Très vite dans les usines et la mienne en particulier, l'aspiration à changer le travail, à travailler autrement et dans de meilleures conditions avec plus de dignité, se fait jour. C'était insupportable pour le patronat et la droite, on remettait ainsi en cause leur sacro-sainte autorité. Après le détour par Baden-Baden de De Gaulle, la droite s'organise et commence à organiser des contre- manifestations.
Franklin centre névralgique du mouvement.
De Franklin nous gérons toute l'activité économique de la ville paralysée par la grève. Le Comité de grève que nous avons constitué se réunit presque tous les jours. Il doit donner son aval pour tout : Retirer de l'argent à la banque de France, donner des bons d'essences aux particuliers ou encore distribuer, pour les plus défavorisés, des pommes de terre. Tout passe par “ Franklin ”. Chaque jour de nouvelles questions apparaissent qu'il faut régler. Les anciens comparent cette période à 1936. Nous, les plus jeunes, avons bien l'impression de vivre des moments forts et très importants, sans pour autant nous en rendre complètement compte. Ce sera vraiment une période très enthousiasmante. Il fallait réfléchir très vite, de manière la plus collective et politique possible. D'autant que le grand patronat et la droite ne restaient pas les deux pieds dans le même sabot.

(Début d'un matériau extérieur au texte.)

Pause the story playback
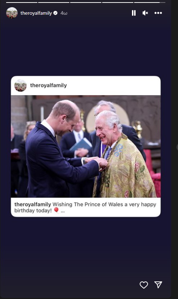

Je me souviens d'une manifestation, très provocatrice, organisée par eux dans les rues du Havre. L'ingénieur, chef du service où je travaillais et qu'on appelait “ Nanard ”, sautait comme un cabri avec une pancarte sur laquelle était écrit : “ Les cocos à Moscou ”. Ce triste individu sera remercié quelques temps plus tard pour avoir détourné plusieurs millions d'anciens francs à Tréfimétaux, l'affaire fut d'ailleurs étouffée.
Après plusieurs jours de grève et des négociations parfois difficiles, nous reprenons le travail. Pour la première fois le patronat est contraint de reconnaître la section syndicale à l'entreprise, et de nous payer les jours de grèves, etc.
Pour autant, cette reprise n’est pas facile. Mes camarades dirigeants du syndicat Tréfimétaux ont l'idée saugrenue de faire mettre dans la cour de l'usine, à droite ceux qui sont “ pour la reprise ”, et à gauche ceux qui sont “ contre ”.
Ils ont pris soin de demander auparavant aux cadres et aux employés, avec lesquels nous n'avons pas les meilleurs rapports, de sortir. Mais ce qui devait arriver arriva: Les deux groupes étant d'égale importance, s’invectivent, s'insultant même dans un face à face verbal, et un petit groupe reste au milieu ne sachant pas sur quel pied danser. Il faudra de nombreux mois pour ensuite ressouder tous ce petit monde.
Lorsqu’en 1969 je serai élu Secrétaire du syndicat, il reste encore de nombreux stigmates de cette période. Ce sectarisme aura permis la création et le développement d'une section syndicale CFDT, et freinera le développement d'une section syndicale Ugict que nous avions créée.